CHALLENGE:
Please read the text on the East Innovation Park: how many acres does Tyler Schilling need for his proposed expansions?

SELECTED TEXT:
------------------------------------------------------------
Second, he updated the progress on the East Innovation Park, the 200 acres east of Mace owned by Dan Ramos in part, and another tract owned by Buzz Oates Construction.  Rob White noted that, at this time, there has been no formal proposal submitted to the city.

He did offer that the land sits directly east of Mace and would be bracketed on the north and the south by land that will be preserved as agricultural land and open space.

Rob White told the group that Tyler Schilling has already alerted the city of his interest in moving his company to that property.  He needs about 30 to 40 acres of space for his proposed expansions and if he does not get it in Davis, he is likely moving his company and all of their jobs to Texas.

Mr. White noted that HM Klauss and Marrone Bio-Innovations have also expressed interest.

Councilmember Rochelle Swanson asked when a vote would need to happen on a proposal.

“There are two ways to go about this, one is again the traditional Measure R vote which allows us as citizenry to have the applicant put in the application for a number of upfront entitlement works and environmental work, and ultimately a vote by the citizens probably in a two to three year time period,” Rob White explained.
------------------------------------------------------------
SUPPLIED DATA:
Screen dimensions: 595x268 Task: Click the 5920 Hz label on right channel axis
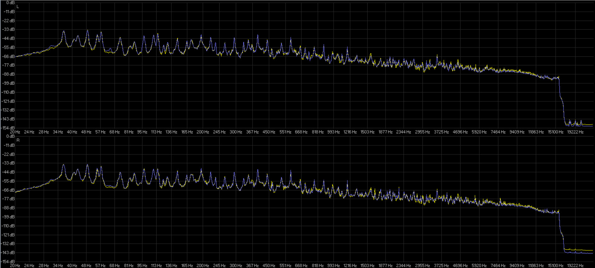point(479,265)
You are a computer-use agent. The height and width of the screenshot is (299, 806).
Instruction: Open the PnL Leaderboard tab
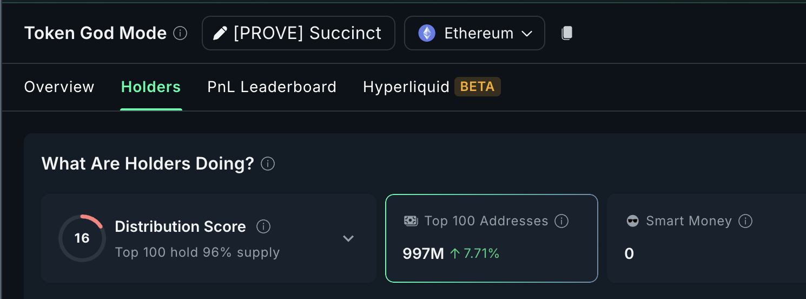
------------------------------------------------------------
WRITTEN RESPONSE:
About 30 to 40 acres.